RECORDS TO USE START
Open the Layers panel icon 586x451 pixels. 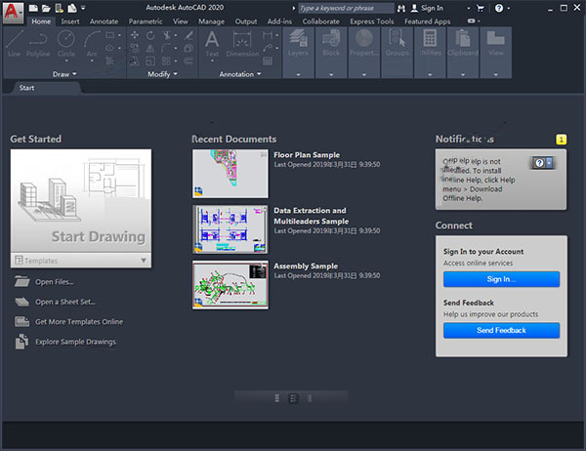pos(299,43)
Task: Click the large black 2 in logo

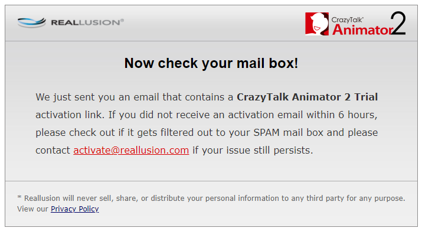Action: 398,23
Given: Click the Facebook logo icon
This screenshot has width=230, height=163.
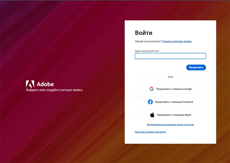Looking at the screenshot, I should (150, 102).
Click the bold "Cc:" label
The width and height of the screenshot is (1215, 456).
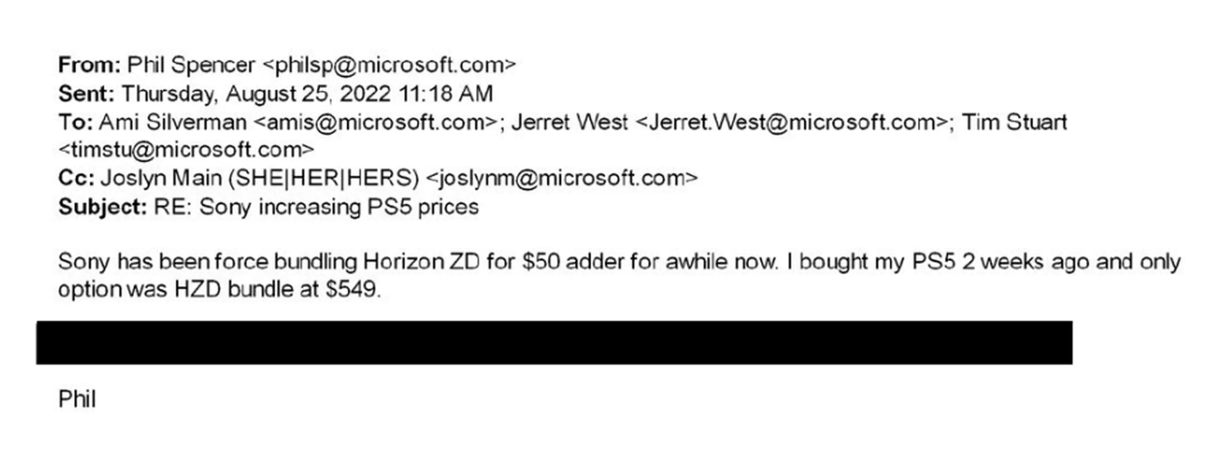coord(76,178)
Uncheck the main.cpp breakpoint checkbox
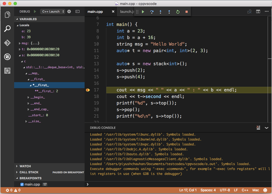The width and height of the screenshot is (272, 194). point(22,184)
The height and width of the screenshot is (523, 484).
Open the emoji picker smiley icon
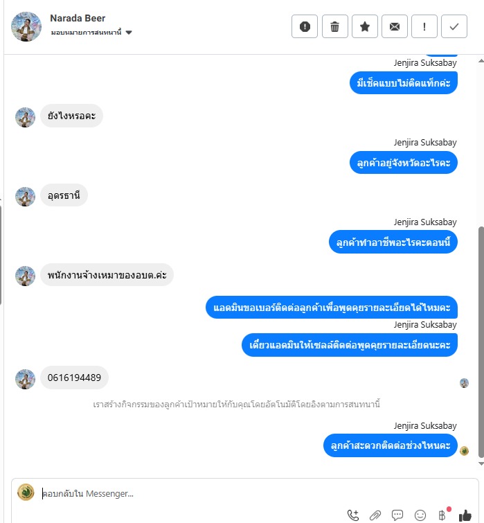(420, 515)
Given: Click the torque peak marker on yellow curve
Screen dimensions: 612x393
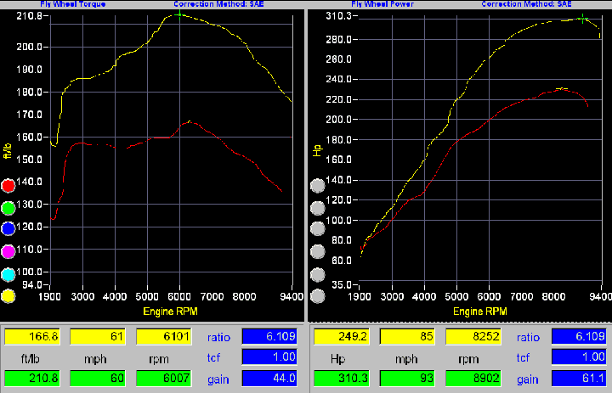Looking at the screenshot, I should (x=179, y=14).
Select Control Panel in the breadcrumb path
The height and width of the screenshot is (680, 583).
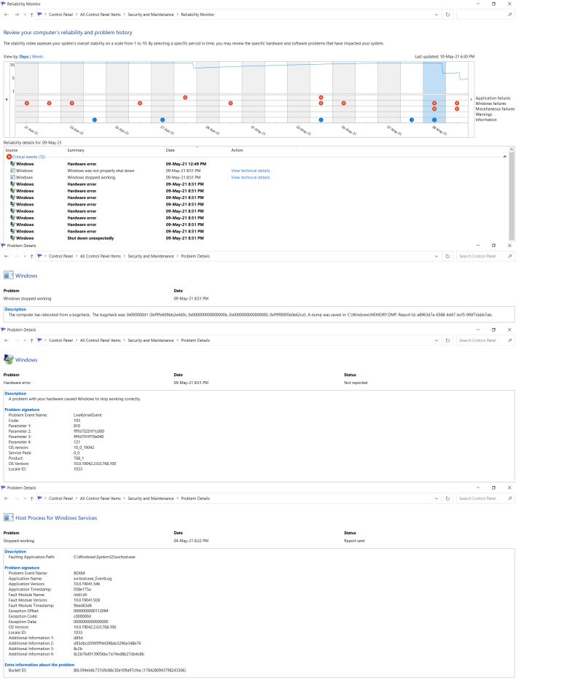tap(60, 14)
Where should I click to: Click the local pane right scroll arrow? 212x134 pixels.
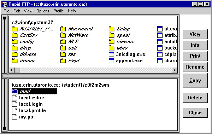(x=175, y=70)
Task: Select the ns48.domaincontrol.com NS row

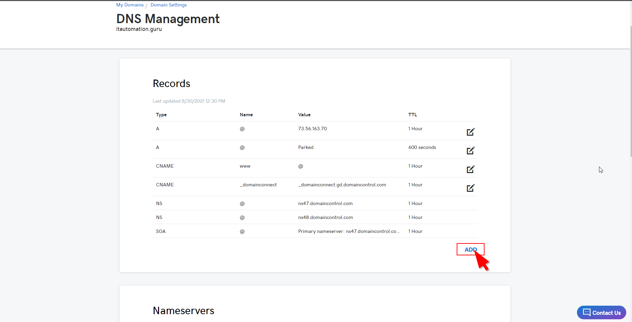Action: click(x=315, y=217)
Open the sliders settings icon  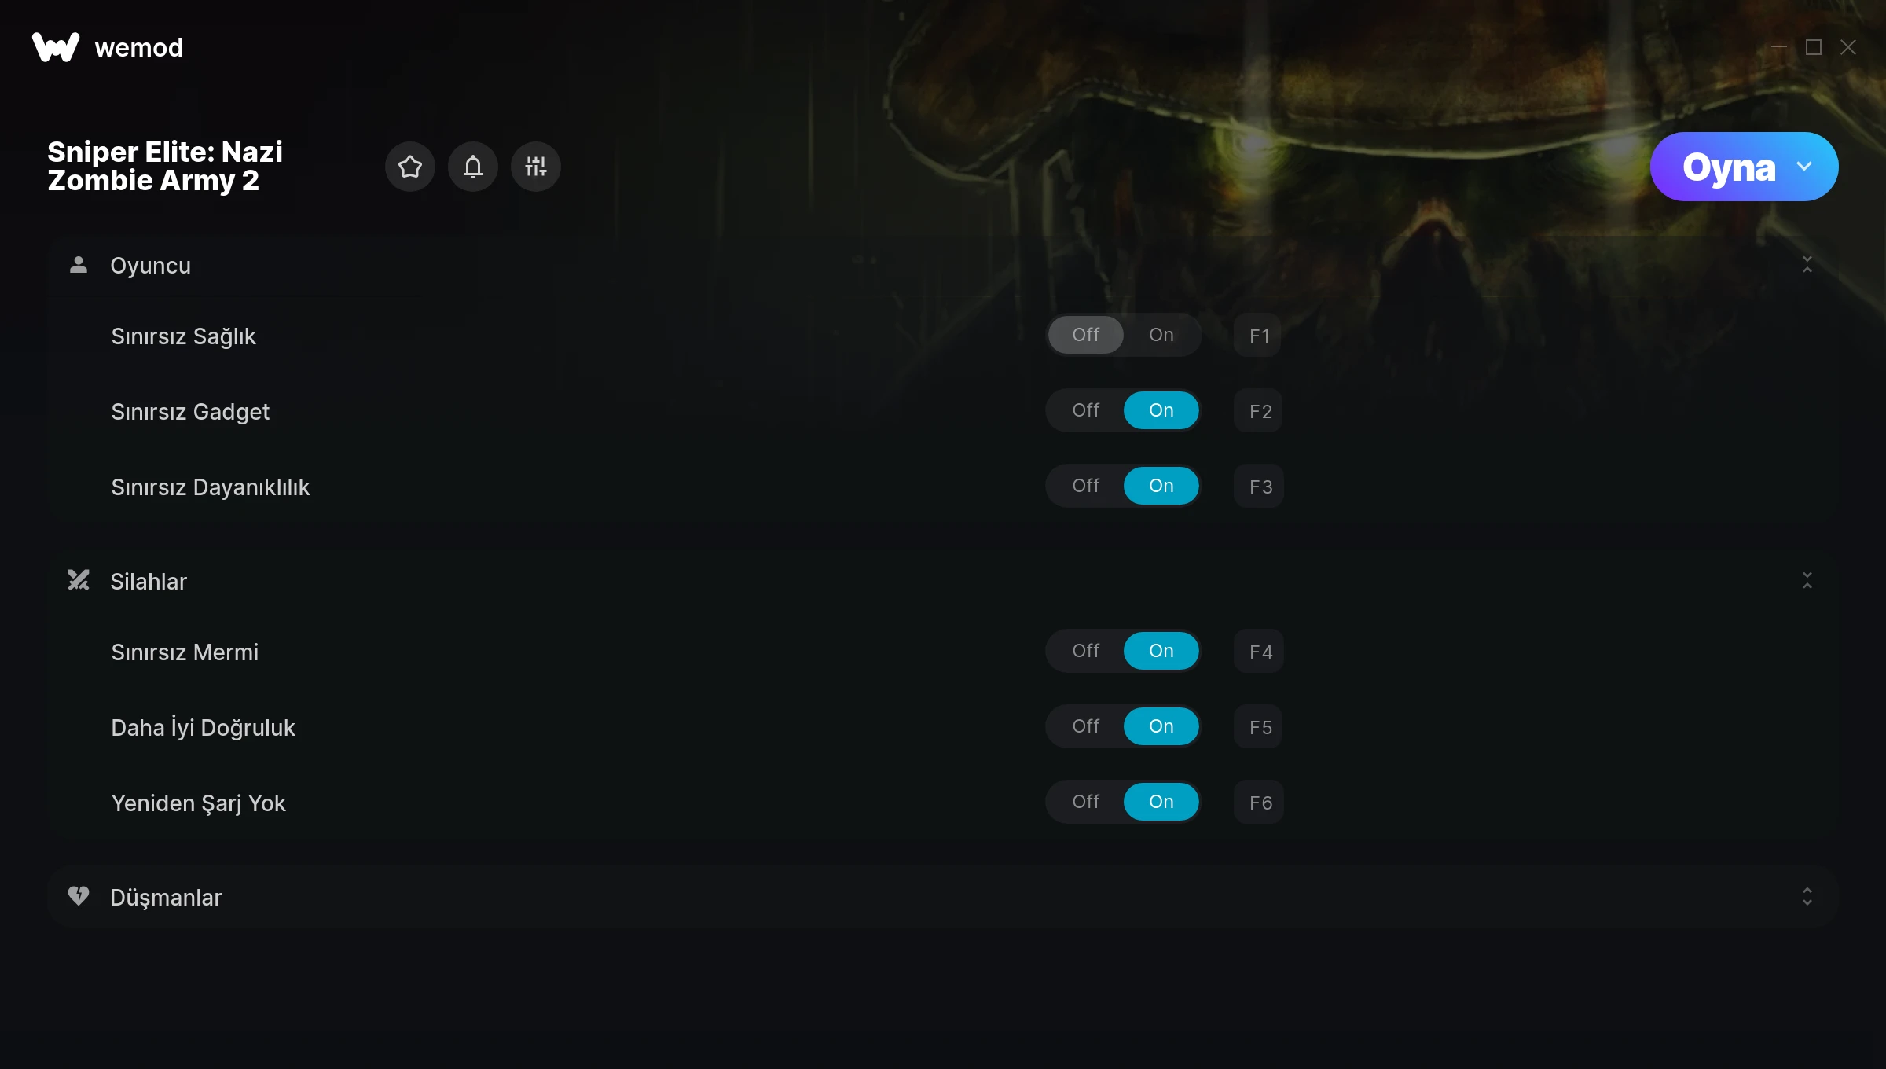click(536, 167)
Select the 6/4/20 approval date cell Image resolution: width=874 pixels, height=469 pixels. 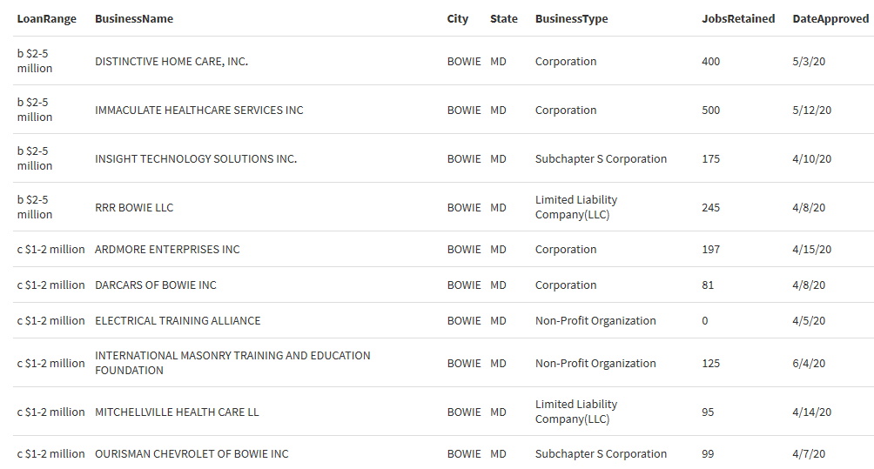809,363
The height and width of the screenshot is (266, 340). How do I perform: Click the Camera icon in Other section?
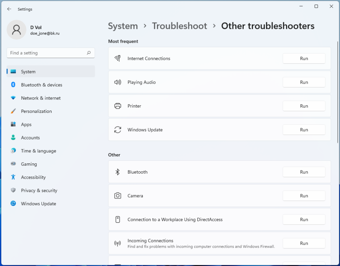tap(118, 196)
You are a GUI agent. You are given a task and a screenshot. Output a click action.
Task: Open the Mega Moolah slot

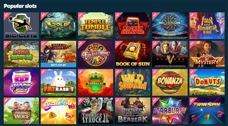[x=21, y=54]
RECORDS TO USE END
= TASK =
All that belongs in the answer is the lines from the line with "You are a GUI" through the closing line of the entries, inclusive, transcribed exactly and free of pictures.

= FINAL ANSWER =
You are a GUI agent. You are given a task and a screenshot. Output a click action.
Task: Open the Mega Moolah slot

[x=21, y=54]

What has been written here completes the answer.